Running a student election at a university as big as ours is no small feat, and the University Board of Elections deserves a great deal of praise for a job (mostly) quite well done.
That said, this year’s encouraging voter turnout was solely a product of the honor referendum’s presence on the ballot. As Geoff Skelley points out, turnout trends over the past five or so years directly vary according to whether or not a controversial referendum is included in the election that year. The record for overall turnout still belongs to 2005 (with 40 percent), a year in which students were asked both to vote on an amendment changing the honor code and on an opinion poll querying if they were interested in honor finding alternatives to the single sanction. This year’s numbers compare quite favorably to non-referenda years, and similarly to years with referenda on the ballot.This isn’t to say we shouldn’t be encouraged by this year’s 38% turnout. Any such year of high student participation is cause for celebration. It just means we need to be realistic about the context of voting. Certain proposals will always garner more attention than others, and amendments that immediately impact student self-governance (like the honor code) are far more important to students than actually deciding which students get to fill the chairs of Student Council, the University Judiciary Committee, etc. Since amendments are very clear-cut in terms of their effects while candidates can only effect so much unilateral change without voter approval, this trend is both understandable and to some extent desirable. Ideally turnout would be near 100 percent for each election; this never happens even on a national level in the U.S., so we temper our expectations accordingly. All things considered, honor amendments are among the more important of electoral decisions students will have to make regarding self-governance during their time here.

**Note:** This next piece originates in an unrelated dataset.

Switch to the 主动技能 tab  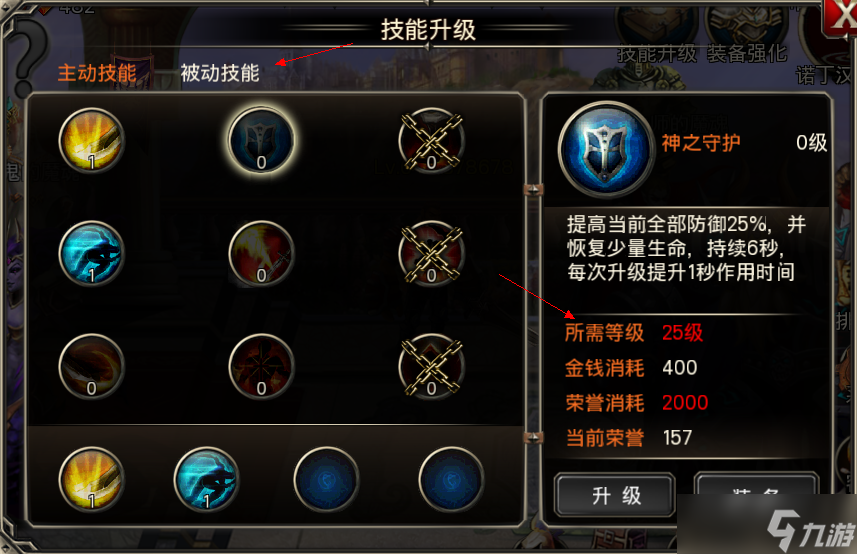(97, 73)
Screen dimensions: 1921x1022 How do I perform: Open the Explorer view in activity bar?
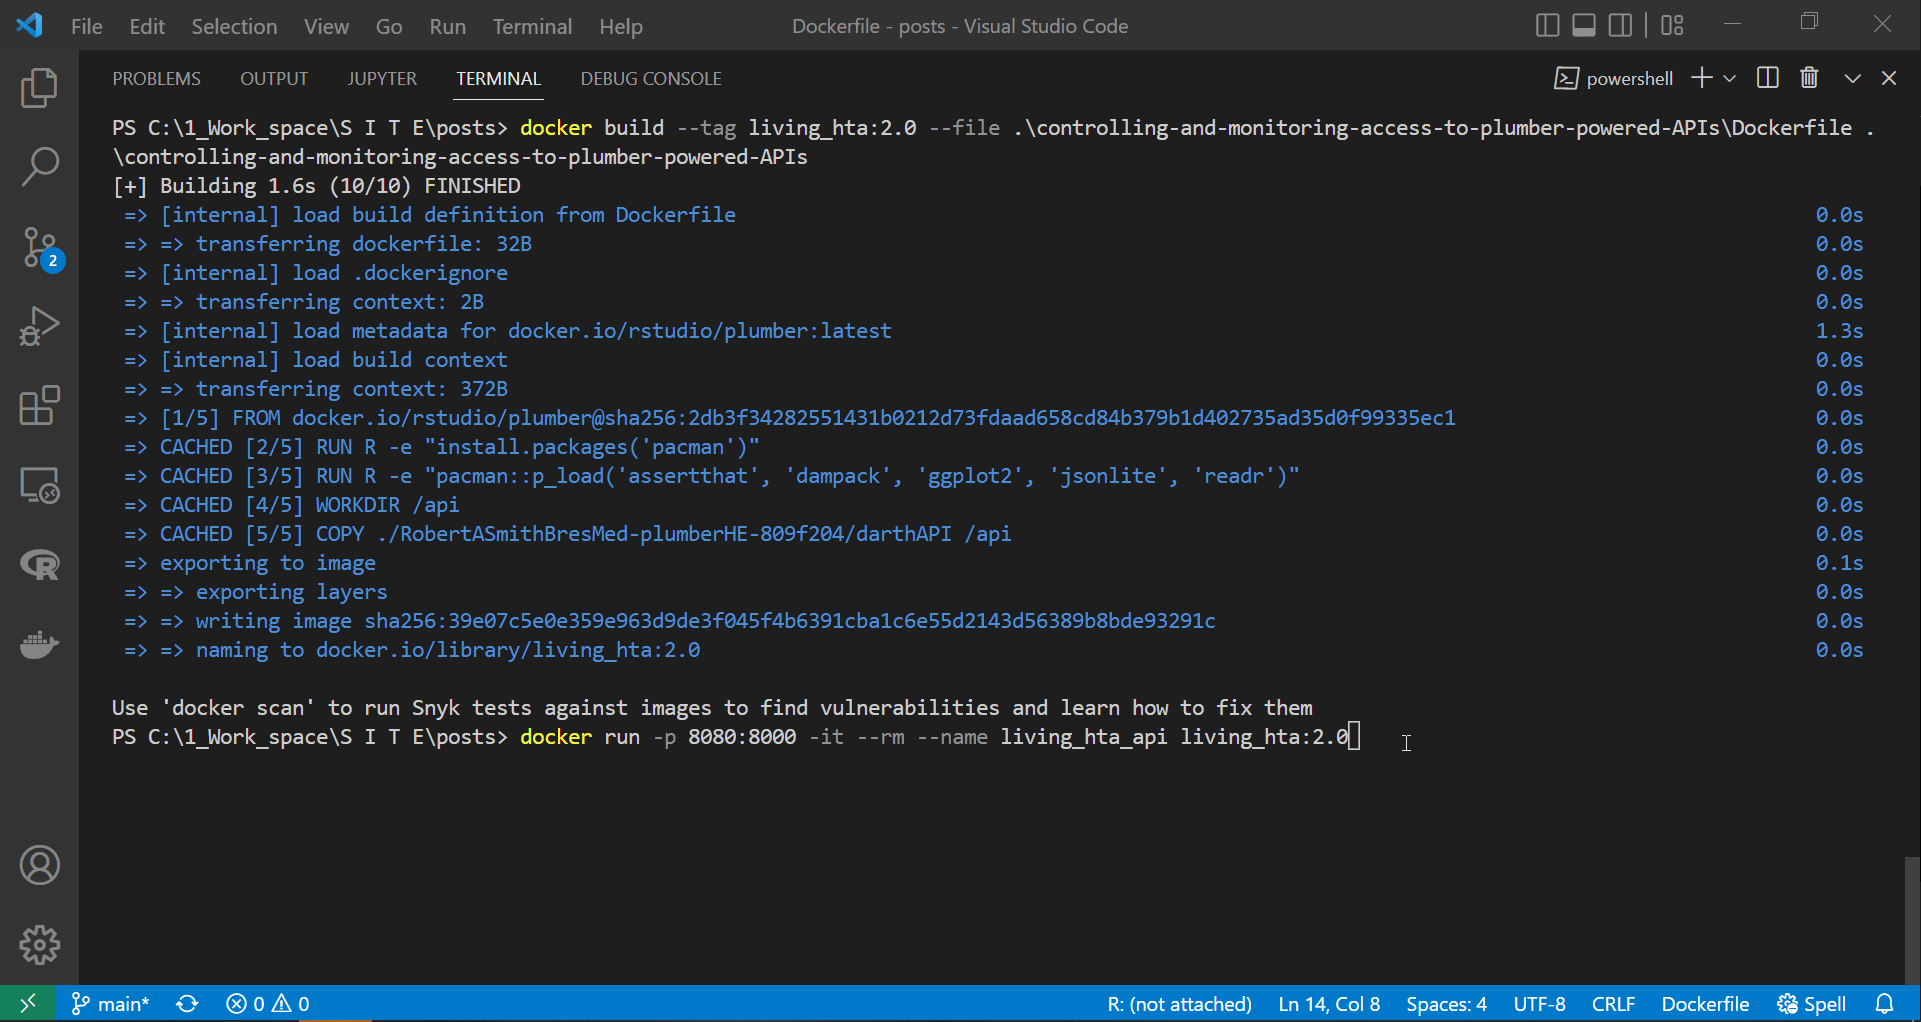[40, 88]
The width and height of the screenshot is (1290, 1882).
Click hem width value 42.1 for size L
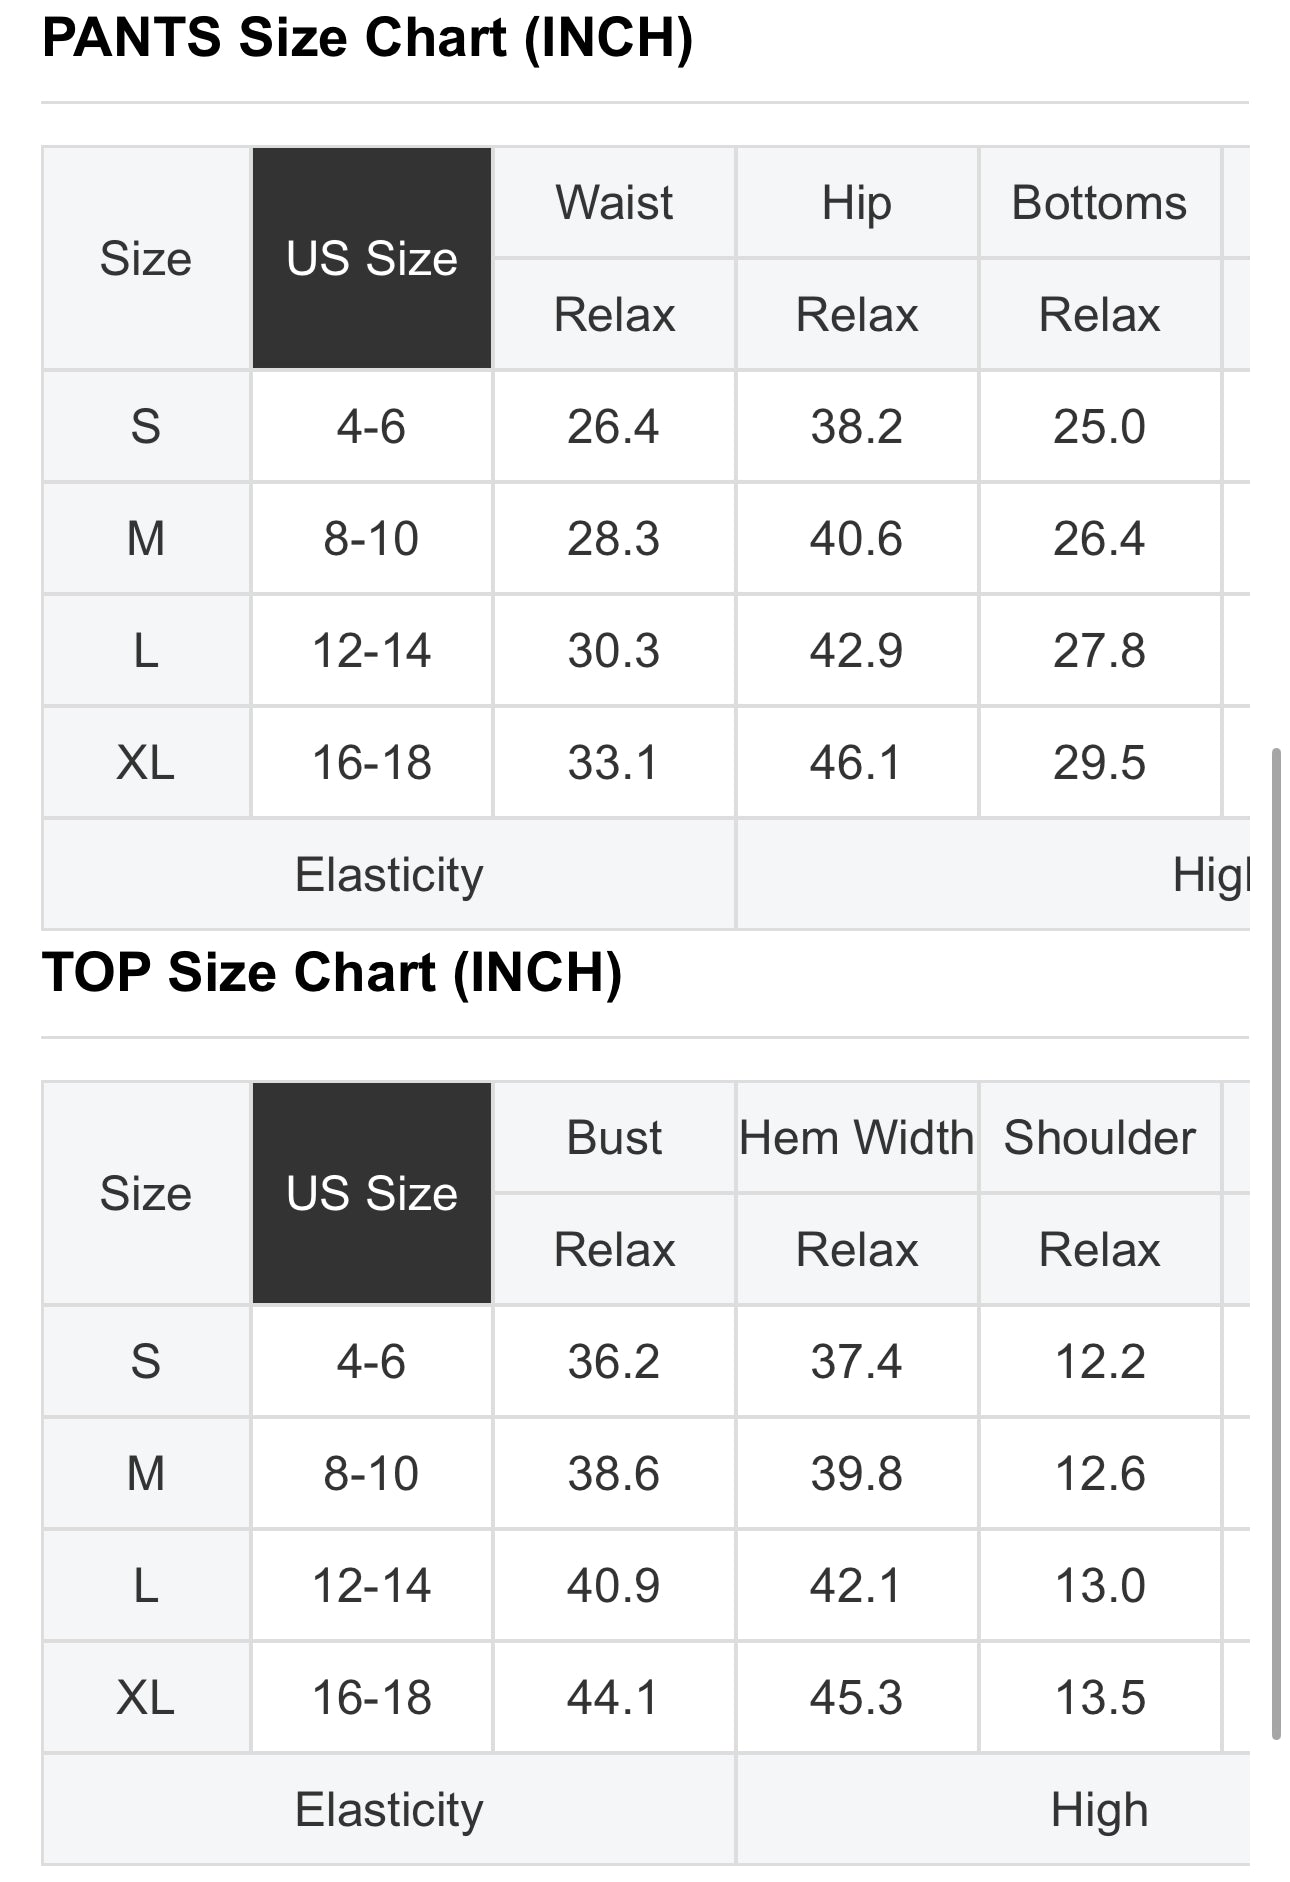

Another trend that would be interesting to dissect is the turnout breakdown by year. First-years and second-years trumped the upperclassmen with 59% and 52% turnout, respectively. Third-years had 49% while fourth-years had 37%. The overall undergraduate rate was 49% and the overall graduate student rate was 16%. The undergraduate breakdown by year is curious yet predictable. Younger students are probably both more likely to have free time to vote and to see that these decisions will affect them the most (as they have the most time left at the University). Older students are probably more likely to be busier, to have become disenchanted with what they see as inaction on the part of student leaders, and to realize that electoral decisions will impact them for only a short time before they graduate. Master’s and doctoral students appear to just feel far more apathetic to student self-governance than undergrads. Again, this is fairly predictable, although even more effort to drive up the graduate school turnout rate would be a great thing. In short, we should all take pride in the fact that, by and large, student self-governance is prioritized by enough people to have meaningful elections. This is nothing to take for granted. We just also must understand the nature of any student election and search for ways of improvement that account for these inherent limitations.